EXERCISE DESCRIPTION: Copy the entries below, swapping "Identify the location of" for "Give the position of" wherever it occurs and leaving everything else unchanged.
· · · · · · ·
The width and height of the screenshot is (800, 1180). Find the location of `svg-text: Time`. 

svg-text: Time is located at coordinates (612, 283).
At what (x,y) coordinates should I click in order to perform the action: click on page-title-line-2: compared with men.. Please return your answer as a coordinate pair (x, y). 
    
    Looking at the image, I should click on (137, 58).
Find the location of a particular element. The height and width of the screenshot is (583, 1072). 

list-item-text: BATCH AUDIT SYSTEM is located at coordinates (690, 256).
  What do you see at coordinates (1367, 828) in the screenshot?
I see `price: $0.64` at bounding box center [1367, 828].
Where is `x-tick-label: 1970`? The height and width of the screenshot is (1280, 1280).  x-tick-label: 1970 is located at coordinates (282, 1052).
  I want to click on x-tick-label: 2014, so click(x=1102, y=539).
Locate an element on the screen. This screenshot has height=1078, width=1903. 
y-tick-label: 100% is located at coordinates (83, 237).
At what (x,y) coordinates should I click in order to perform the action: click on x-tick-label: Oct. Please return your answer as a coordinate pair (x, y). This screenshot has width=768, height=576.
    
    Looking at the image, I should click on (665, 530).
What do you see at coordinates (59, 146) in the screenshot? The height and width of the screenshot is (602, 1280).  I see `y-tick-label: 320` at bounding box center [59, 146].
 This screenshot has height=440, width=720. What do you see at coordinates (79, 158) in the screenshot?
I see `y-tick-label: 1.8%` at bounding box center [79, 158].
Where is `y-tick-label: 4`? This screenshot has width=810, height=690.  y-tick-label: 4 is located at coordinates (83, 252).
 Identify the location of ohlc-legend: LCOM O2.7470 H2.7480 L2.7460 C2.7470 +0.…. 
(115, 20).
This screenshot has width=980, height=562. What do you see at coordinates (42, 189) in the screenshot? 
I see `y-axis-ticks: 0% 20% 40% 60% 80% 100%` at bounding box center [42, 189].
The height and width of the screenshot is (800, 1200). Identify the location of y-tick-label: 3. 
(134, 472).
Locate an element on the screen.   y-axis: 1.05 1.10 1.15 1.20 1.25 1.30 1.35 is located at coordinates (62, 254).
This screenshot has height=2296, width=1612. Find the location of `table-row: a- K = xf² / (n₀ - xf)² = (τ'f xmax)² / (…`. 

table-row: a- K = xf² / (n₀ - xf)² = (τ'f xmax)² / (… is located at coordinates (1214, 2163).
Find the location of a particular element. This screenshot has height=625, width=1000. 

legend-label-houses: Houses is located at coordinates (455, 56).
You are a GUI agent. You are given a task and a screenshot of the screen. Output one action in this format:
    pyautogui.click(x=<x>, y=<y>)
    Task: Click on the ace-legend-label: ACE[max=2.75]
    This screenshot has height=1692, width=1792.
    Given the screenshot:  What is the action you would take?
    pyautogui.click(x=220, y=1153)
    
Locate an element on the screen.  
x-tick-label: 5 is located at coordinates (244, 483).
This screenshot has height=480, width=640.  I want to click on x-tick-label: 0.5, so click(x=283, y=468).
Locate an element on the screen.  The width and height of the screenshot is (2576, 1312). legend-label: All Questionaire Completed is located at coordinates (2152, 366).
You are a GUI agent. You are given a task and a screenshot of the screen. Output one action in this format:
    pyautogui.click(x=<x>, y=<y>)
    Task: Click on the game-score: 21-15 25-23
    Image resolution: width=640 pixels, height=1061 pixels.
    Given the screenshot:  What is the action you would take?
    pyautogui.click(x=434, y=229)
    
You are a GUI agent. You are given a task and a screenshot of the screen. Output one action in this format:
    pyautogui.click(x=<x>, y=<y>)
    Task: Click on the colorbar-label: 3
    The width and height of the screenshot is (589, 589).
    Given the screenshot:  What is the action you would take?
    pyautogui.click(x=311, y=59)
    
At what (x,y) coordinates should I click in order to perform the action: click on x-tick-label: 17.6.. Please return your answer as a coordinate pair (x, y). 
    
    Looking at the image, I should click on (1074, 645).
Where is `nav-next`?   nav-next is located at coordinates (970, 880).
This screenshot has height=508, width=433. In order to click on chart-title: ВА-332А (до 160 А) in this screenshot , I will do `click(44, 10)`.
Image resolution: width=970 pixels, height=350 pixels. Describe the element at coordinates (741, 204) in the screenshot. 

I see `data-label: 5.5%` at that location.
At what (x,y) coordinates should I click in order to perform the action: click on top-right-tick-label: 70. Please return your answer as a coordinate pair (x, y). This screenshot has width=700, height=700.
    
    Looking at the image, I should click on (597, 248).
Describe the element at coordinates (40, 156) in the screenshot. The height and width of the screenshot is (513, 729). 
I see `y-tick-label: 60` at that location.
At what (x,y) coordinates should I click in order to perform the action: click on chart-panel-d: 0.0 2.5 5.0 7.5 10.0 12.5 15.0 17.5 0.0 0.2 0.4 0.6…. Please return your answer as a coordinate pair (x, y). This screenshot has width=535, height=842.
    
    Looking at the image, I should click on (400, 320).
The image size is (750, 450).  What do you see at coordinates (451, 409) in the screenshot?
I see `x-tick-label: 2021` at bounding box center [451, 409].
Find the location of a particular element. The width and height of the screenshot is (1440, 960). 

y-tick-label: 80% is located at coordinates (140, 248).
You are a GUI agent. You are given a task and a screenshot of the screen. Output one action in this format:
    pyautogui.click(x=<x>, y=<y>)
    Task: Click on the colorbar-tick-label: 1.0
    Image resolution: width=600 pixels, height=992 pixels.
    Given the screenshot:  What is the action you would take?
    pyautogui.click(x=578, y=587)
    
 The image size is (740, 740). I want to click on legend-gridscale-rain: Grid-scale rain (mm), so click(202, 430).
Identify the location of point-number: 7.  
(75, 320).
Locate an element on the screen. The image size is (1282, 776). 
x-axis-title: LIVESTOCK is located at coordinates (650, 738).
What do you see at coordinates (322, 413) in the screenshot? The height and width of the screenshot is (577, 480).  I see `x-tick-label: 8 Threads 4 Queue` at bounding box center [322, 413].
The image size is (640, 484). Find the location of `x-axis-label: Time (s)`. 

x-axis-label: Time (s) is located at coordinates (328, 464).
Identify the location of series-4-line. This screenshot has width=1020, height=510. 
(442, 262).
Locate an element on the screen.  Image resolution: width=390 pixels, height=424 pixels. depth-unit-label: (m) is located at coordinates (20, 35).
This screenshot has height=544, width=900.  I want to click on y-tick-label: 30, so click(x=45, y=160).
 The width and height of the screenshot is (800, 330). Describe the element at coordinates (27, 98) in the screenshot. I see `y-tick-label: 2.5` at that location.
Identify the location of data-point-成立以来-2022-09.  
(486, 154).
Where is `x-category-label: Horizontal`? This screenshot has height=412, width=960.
· · · · · · ·
EXERCISE RESPONSE:
The width and height of the screenshot is (800, 1180). Find the location of `svg-text: Time`. 

svg-text: Time is located at coordinates (612, 283).
At what (x,y) coordinates should I click in order to perform the action: click on page-title-line-2: compared with men.. Please return your answer as a coordinate pair (x, y). 
    
    Looking at the image, I should click on (137, 58).
Find the location of a particular element. The height and width of the screenshot is (583, 1072). 

list-item-text: BATCH AUDIT SYSTEM is located at coordinates (690, 256).
  What do you see at coordinates (1367, 828) in the screenshot?
I see `price: $0.64` at bounding box center [1367, 828].
Where is `x-tick-label: 1970`? The height and width of the screenshot is (1280, 1280).  x-tick-label: 1970 is located at coordinates (282, 1052).
  I want to click on x-tick-label: 2014, so click(x=1102, y=539).
Locate an element on the screen. This screenshot has height=1078, width=1903. 
y-tick-label: 100% is located at coordinates (83, 237).
At what (x,y) coordinates should I click in order to perform the action: click on x-tick-label: Oct. Please return your answer as a coordinate pair (x, y). This screenshot has width=768, height=576.
    
    Looking at the image, I should click on (665, 530).
What do you see at coordinates (59, 146) in the screenshot? The height and width of the screenshot is (602, 1280).  I see `y-tick-label: 320` at bounding box center [59, 146].
 This screenshot has height=440, width=720. What do you see at coordinates (79, 158) in the screenshot?
I see `y-tick-label: 1.8%` at bounding box center [79, 158].
Where is `y-tick-label: 4`? This screenshot has width=810, height=690.  y-tick-label: 4 is located at coordinates (83, 252).
 Give the position of ohlc-legend: LCOM O2.7470 H2.7480 L2.7460 C2.7470 +0.…. 
(115, 20).
This screenshot has width=980, height=562. What do you see at coordinates (42, 189) in the screenshot? 
I see `y-axis-ticks: 0% 20% 40% 60% 80% 100%` at bounding box center [42, 189].
The height and width of the screenshot is (800, 1200). Give the position of y-tick-label: 3. 
(134, 472).
Locate an element on the screen.   y-axis: 1.05 1.10 1.15 1.20 1.25 1.30 1.35 is located at coordinates (62, 254).
This screenshot has height=2296, width=1612. Find the location of `table-row: a- K = xf² / (n₀ - xf)² = (τ'f xmax)² / (…`. 

table-row: a- K = xf² / (n₀ - xf)² = (τ'f xmax)² / (… is located at coordinates (1214, 2163).
Find the location of a particular element. This screenshot has height=625, width=1000. 

legend-label-houses: Houses is located at coordinates (455, 56).
You are a GUI agent. You are given a task and a screenshot of the screen. Output one action in this format:
    pyautogui.click(x=<x>, y=<y>)
    Task: Click on the ace-legend-label: ACE[max=2.75]
    This screenshot has height=1692, width=1792.
    Given the screenshot:  What is the action you would take?
    pyautogui.click(x=220, y=1153)
    
Locate an element on the screen.  
x-tick-label: 5 is located at coordinates (244, 483).
This screenshot has height=480, width=640.  I want to click on x-tick-label: 0.5, so click(x=283, y=468).
Locate an element on the screen.  The width and height of the screenshot is (2576, 1312). legend-label: All Questionaire Completed is located at coordinates (2152, 366).
You are a GUI agent. You are given a task and a screenshot of the screen. Output one action in this format:
    pyautogui.click(x=<x>, y=<y>)
    Task: Click on the game-score: 21-15 25-23
    Image resolution: width=640 pixels, height=1061 pixels.
    Given the screenshot:  What is the action you would take?
    pyautogui.click(x=434, y=229)
    
You are a GUI agent. You are given a task and a screenshot of the screen. Output one action in this format:
    pyautogui.click(x=<x>, y=<y>)
    Task: Click on the colorbar-label: 3
    The width and height of the screenshot is (589, 589).
    Given the screenshot:  What is the action you would take?
    pyautogui.click(x=311, y=59)
    
At what (x,y) coordinates should I click in order to perform the action: click on x-tick-label: 17.6.. Please return your answer as a coordinate pair (x, y). 
    
    Looking at the image, I should click on (1074, 645).
Where is `nav-next`?   nav-next is located at coordinates (970, 880).
This screenshot has height=508, width=433. In order to click on chart-title: ВА-332А (до 160 А) in this screenshot , I will do `click(44, 10)`.
Image resolution: width=970 pixels, height=350 pixels. Describe the element at coordinates (741, 204) in the screenshot. 

I see `data-label: 5.5%` at that location.
At what (x,y) coordinates should I click in order to perform the action: click on top-right-tick-label: 70. Please return your answer as a coordinate pair (x, y). This screenshot has width=700, height=700.
    
    Looking at the image, I should click on (597, 248).
Describe the element at coordinates (40, 156) in the screenshot. The height and width of the screenshot is (513, 729). 
I see `y-tick-label: 60` at that location.
At what (x,y) coordinates should I click in order to perform the action: click on chart-panel-d: 0.0 2.5 5.0 7.5 10.0 12.5 15.0 17.5 0.0 0.2 0.4 0.6…. Please return your answer as a coordinate pair (x, y). This screenshot has width=535, height=842.
    
    Looking at the image, I should click on (400, 320).
The image size is (750, 450).  What do you see at coordinates (451, 409) in the screenshot?
I see `x-tick-label: 2021` at bounding box center [451, 409].
Find the location of a particular element. The width and height of the screenshot is (1440, 960). 

y-tick-label: 80% is located at coordinates (140, 248).
You are a GUI agent. You are given a task and a screenshot of the screen. Output one action in this format:
    pyautogui.click(x=<x>, y=<y>)
    Task: Click on the colorbar-tick-label: 1.0
    Image resolution: width=600 pixels, height=992 pixels.
    Given the screenshot:  What is the action you would take?
    pyautogui.click(x=578, y=587)
    
 The image size is (740, 740). I want to click on legend-gridscale-rain: Grid-scale rain (mm), so click(202, 430).
Give the position of point-number: 7.  
(75, 320).
Locate an element on the screen. The image size is (1282, 776). 
x-axis-title: LIVESTOCK is located at coordinates (650, 738).
What do you see at coordinates (322, 413) in the screenshot? The height and width of the screenshot is (577, 480).  I see `x-tick-label: 8 Threads 4 Queue` at bounding box center [322, 413].
The image size is (640, 484). Find the location of `x-axis-label: Time (s)`. 

x-axis-label: Time (s) is located at coordinates (328, 464).
Give the position of series-4-line. This screenshot has width=1020, height=510. 
(442, 262).
Locate an element on the screen.  Image resolution: width=390 pixels, height=424 pixels. depth-unit-label: (m) is located at coordinates (20, 35).
This screenshot has height=544, width=900.  I want to click on y-tick-label: 30, so click(x=45, y=160).
 The width and height of the screenshot is (800, 330). Describe the element at coordinates (27, 98) in the screenshot. I see `y-tick-label: 2.5` at that location.
Give the position of data-point-成立以来-2022-09.  
(486, 154).
Where is `x-category-label: Horizontal`? This screenshot has height=412, width=960.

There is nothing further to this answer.